Visages ? Non pas, car tous sont couverts de bandelettes comme des momies ; et il faut tout l’art de Micheline Jacques, pour que ces silhouettes ne semblent pas  “mortes” ; que ces yeux clos dans ces absences de visages justement, n’aient l’air que de se replier sur eux-mêmes, comme ne se sentant pas vraiment solitaires, à cause de la convivialité silencieuse de ce moment unique !

  Parfois, se rapprochant des origines de la terre-mère et des mystérieux nomades du désert africain, l’artiste pousse jusqu’à la royauté l’apparence de ses créatures. Elle remplace les bandelettes par des sortes de loups bordés de dentelles sous lesquels s’affirme l’arrondi d’un menton ; tandis que, rapprochant parfois deux personnes en un couple improvisé, leurs doigts fuselés se joignent intensément ; comme si cette recherche esthétique infiniment précieuse poussait à son apogée leur besoin de communion !

           Alors, sculpteur, Micheline Jacques qui rêva un jour qu’elle réalisait une “chambre de sommeil” ? Qui abandonna pour ce faire ses grandes compositions abstraites, constructions éphémères si bien intégrées aux paysages ; ou implantées dans les arbres telles les racines aériennes de quelque essence inconnue. Qui renonça à ses figures-totems faites de torons de tissus, accrochées aux murs, comme prisonnières de ces entrelacs, atteignant parfois de tels paroxysmes que n’émergeaient plus que les mains et les pieds.
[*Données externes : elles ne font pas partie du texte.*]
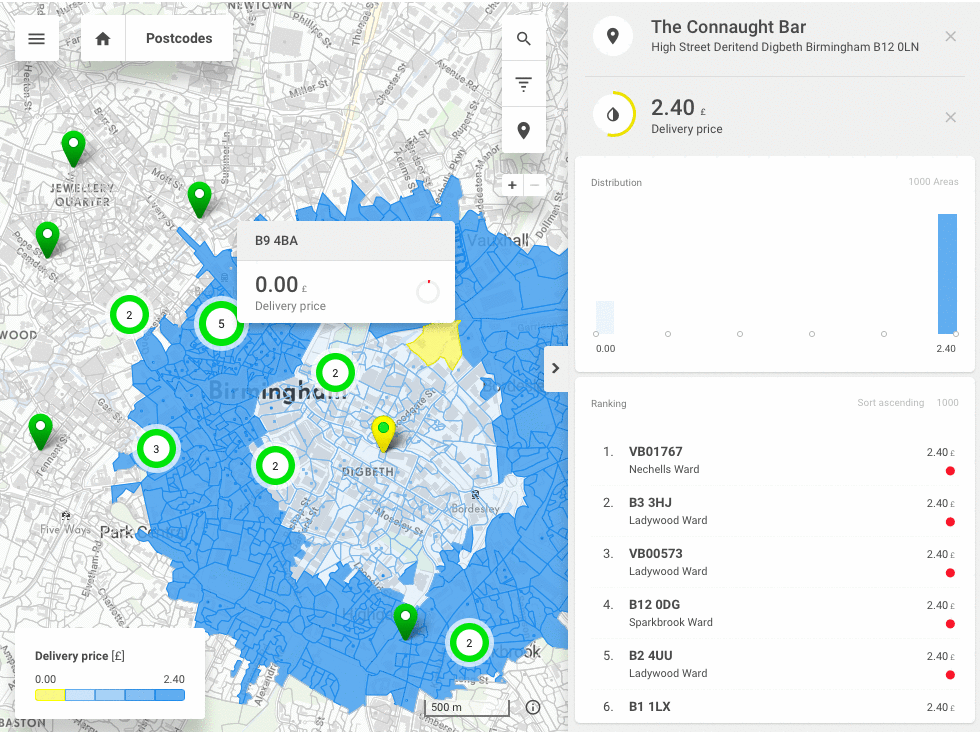Image resolution: width=980 pixels, height=735 pixels.
Task: Open the map info icon near the scale bar
Action: click(533, 707)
Pour parvenir finalement à ces personnages conçus en ronde-bosse, mais ne présentant jamais au spectateur que le devant de leur corps ? Metteur en scène de l’instant privilégié et de la complicité silencieuse ? Artiste, infiniment, offrant au visiteur, un moment de pur plaisir dont subsistera la rémanence, longtemps après qu’il se soit,  à regret, détourné  de ce merveilleux univers !

Jeanine RIVAIS

CE TEXTE A ETE ECRIT EN 1998, APRES L'EXPOSITION DES ŒUVRES DE MICHELINE JACQUES, AU MUSEE D'ART NAÏF DE NOYERS-SUR-SEREIN, SOUS LE TITRE "HORS DU TEMPS".